_TASK TO COMPLETE:_ Start to finish, write out the entries exactly, leaving the pictures aside.

_DATA RECORDS:_
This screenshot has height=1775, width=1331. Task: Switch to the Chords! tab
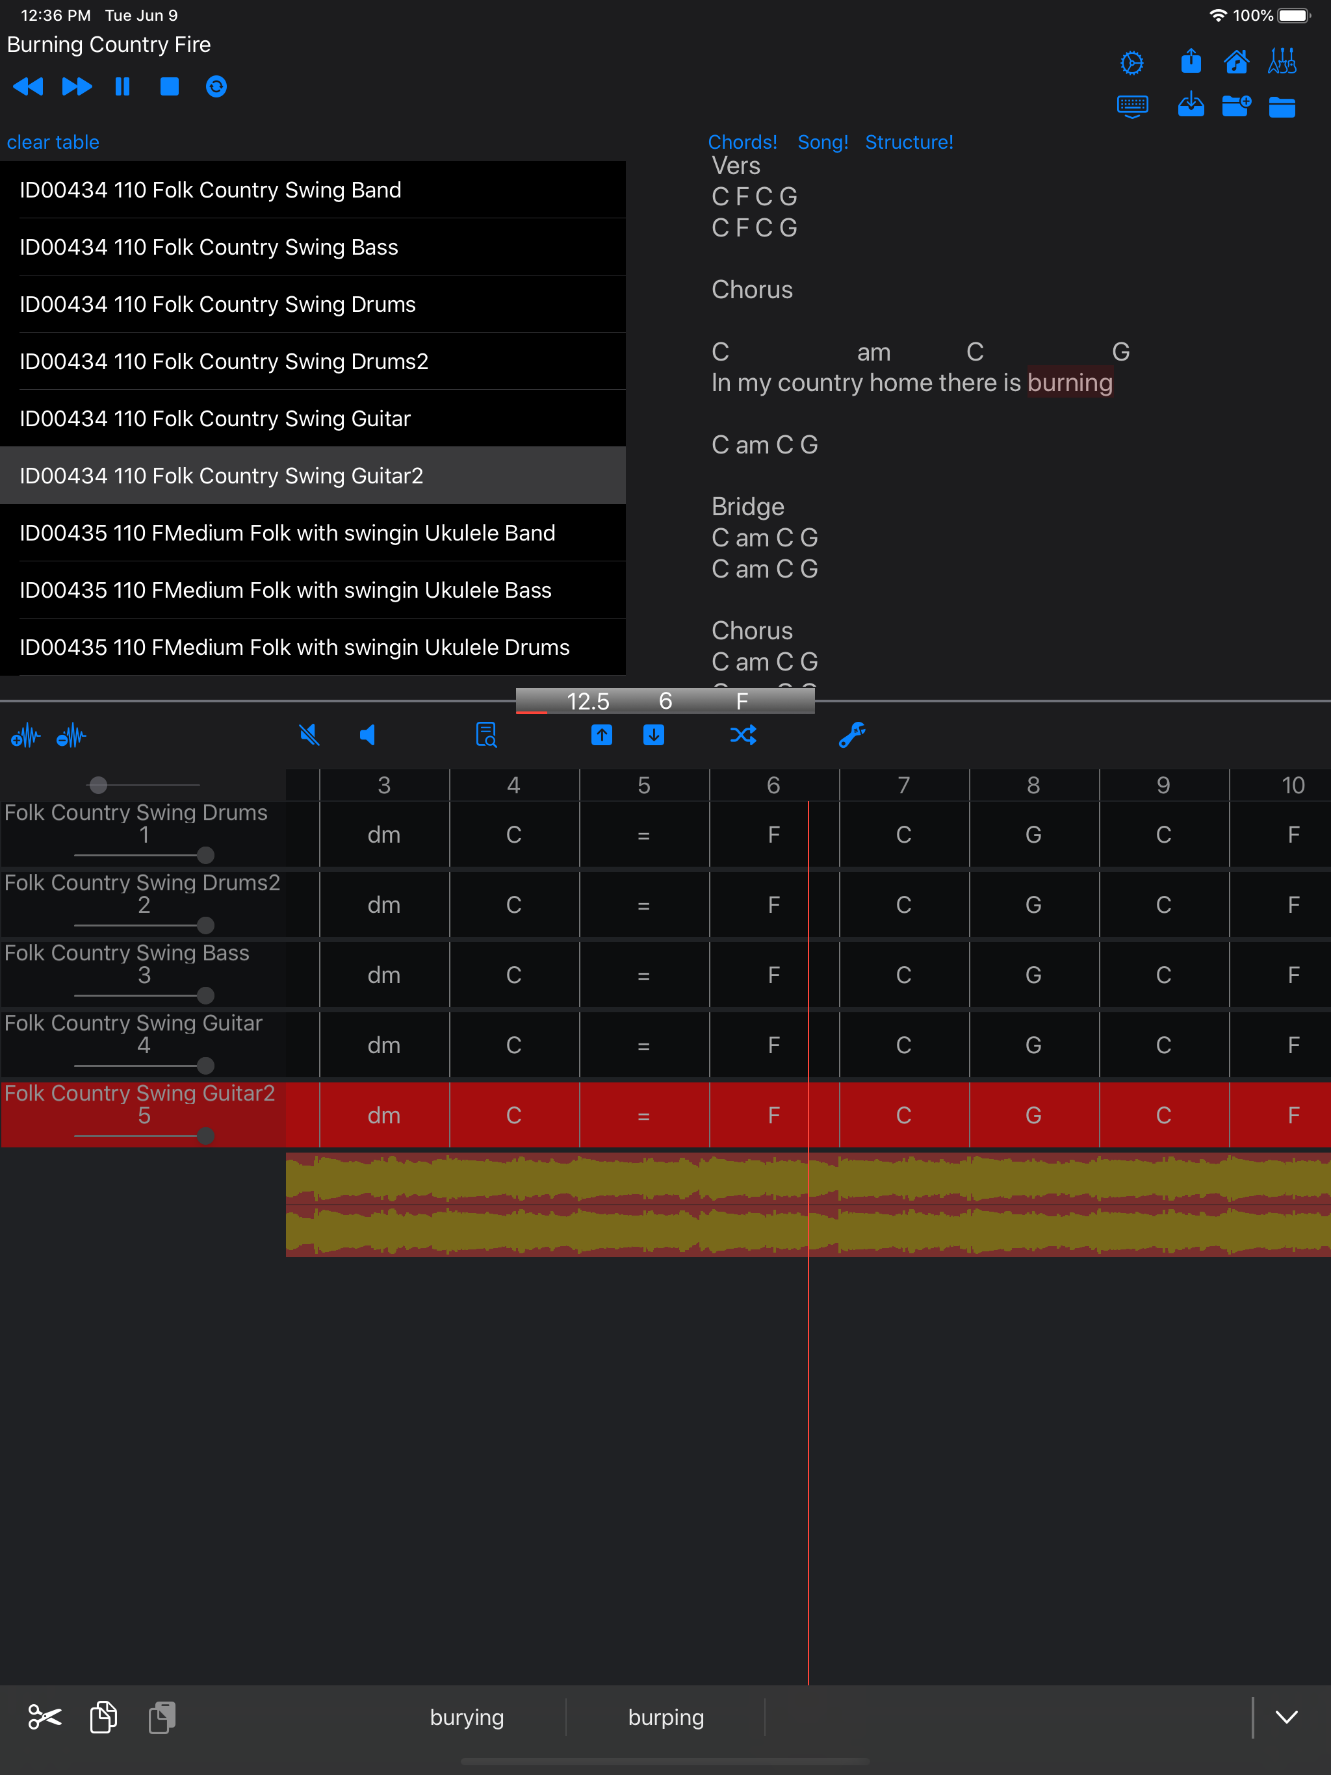(742, 142)
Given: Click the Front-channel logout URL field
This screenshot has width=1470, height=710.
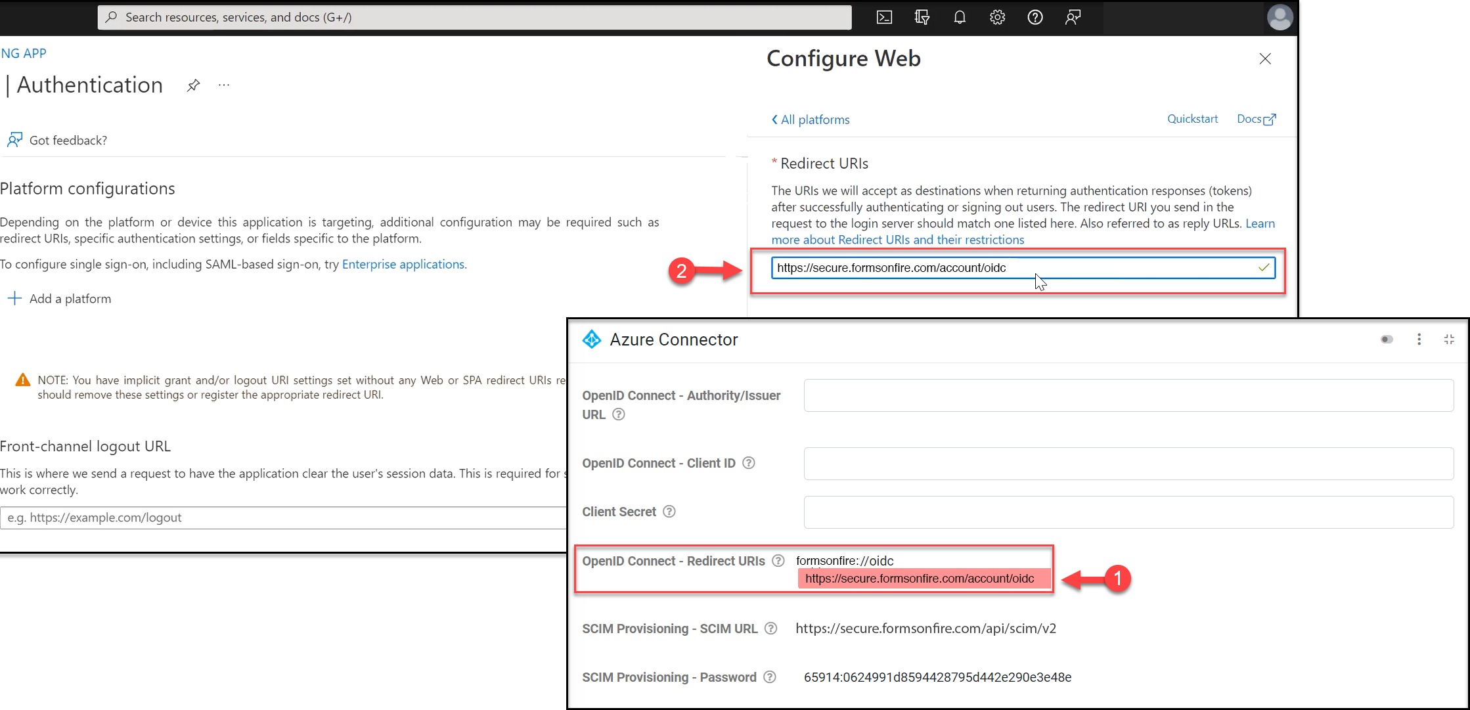Looking at the screenshot, I should tap(282, 518).
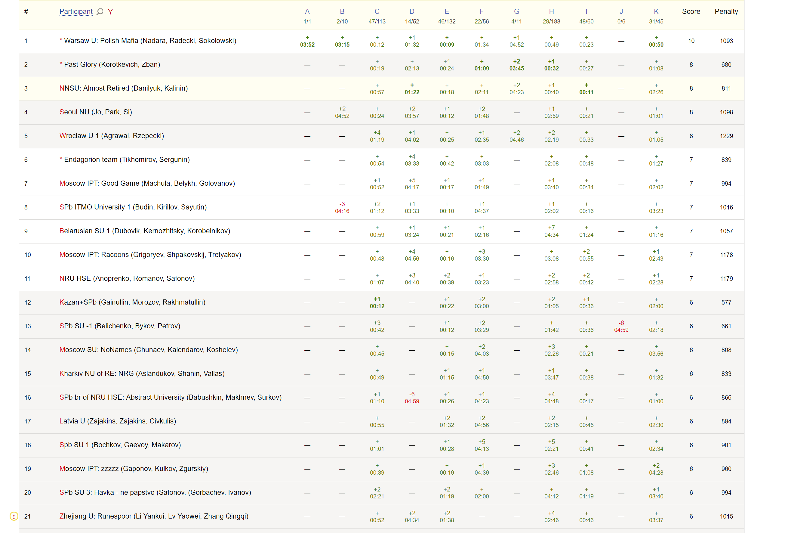Click NNSU: Almost Retired team name
The width and height of the screenshot is (788, 533).
123,88
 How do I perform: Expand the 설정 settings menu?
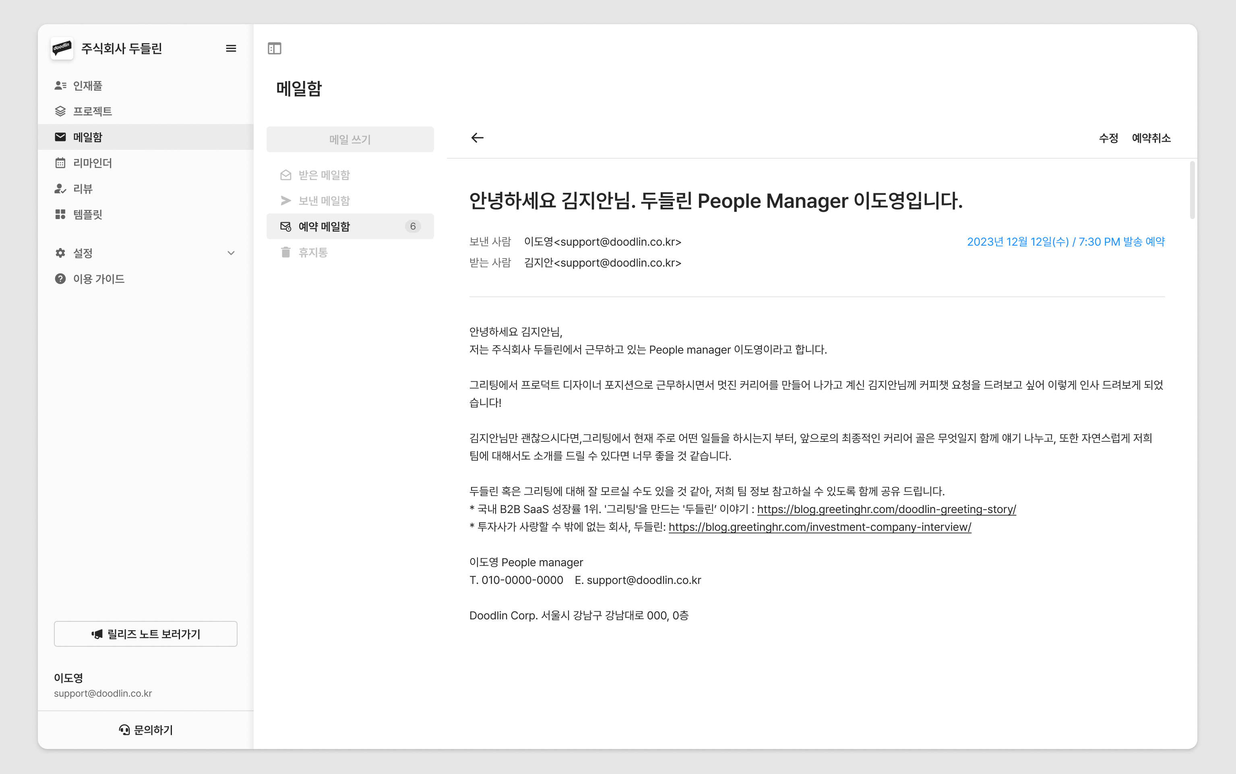point(82,253)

_PROBLEM SOLUTION:_
This screenshot has height=1775, width=1331. Task: Switch to the Chords! tab
(742, 142)
Given: Click the Front-channel logout URL field
This screenshot has width=1470, height=710.
Looking at the screenshot, I should tap(282, 518).
Click NNSU: Almost Retired team name
The width and height of the screenshot is (788, 533).
123,88
 How do I perform: Expand the 설정 settings menu?
point(82,253)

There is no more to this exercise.